**Aim:** Please go through the records below and copy out each line that includes the word "agent".

**Exercise data:**
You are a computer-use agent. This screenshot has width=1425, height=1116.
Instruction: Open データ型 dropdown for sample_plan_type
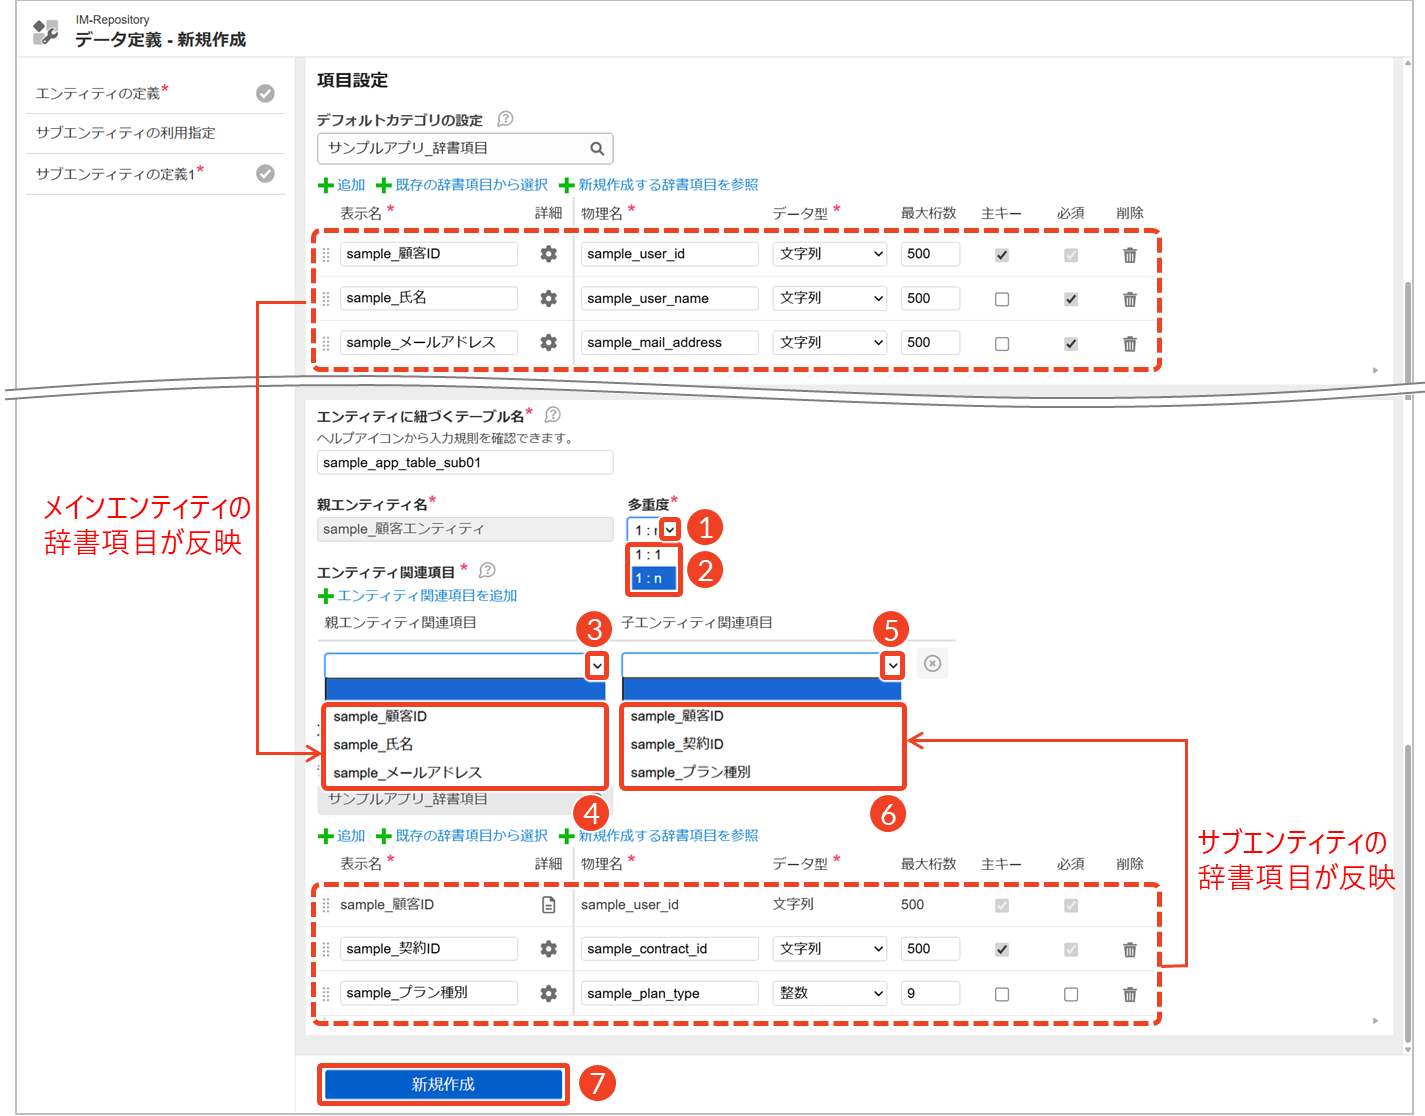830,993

...

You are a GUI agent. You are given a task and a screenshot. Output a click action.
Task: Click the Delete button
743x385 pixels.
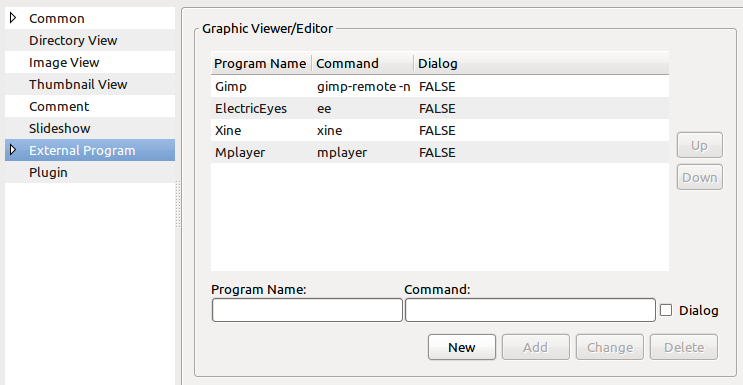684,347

==

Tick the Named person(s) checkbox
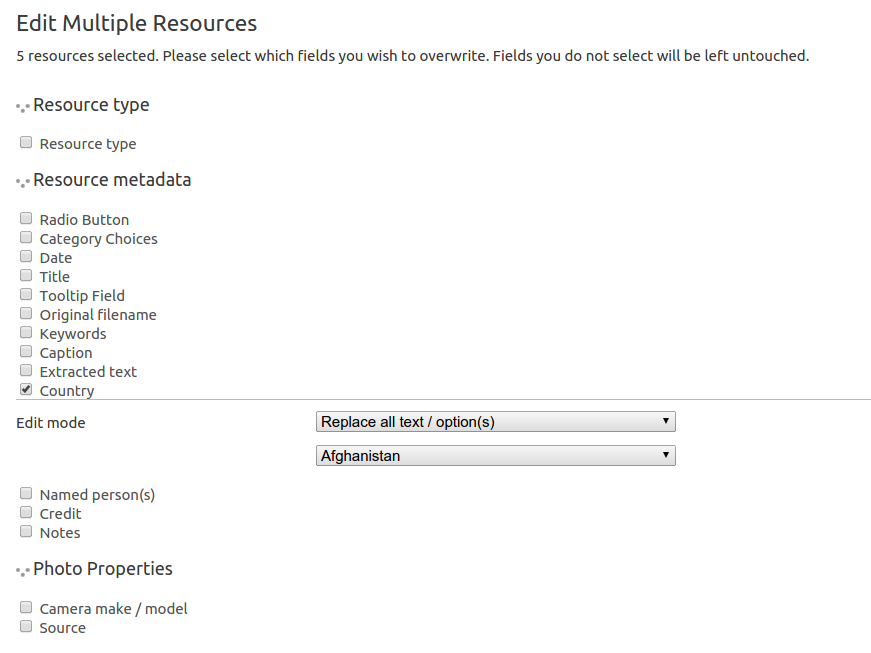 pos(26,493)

**Answer in full:**
You are a computer-use agent. This screenshot has width=1425, height=1116.
You are a GUI agent. You are given a task and a screenshot. Output a click action.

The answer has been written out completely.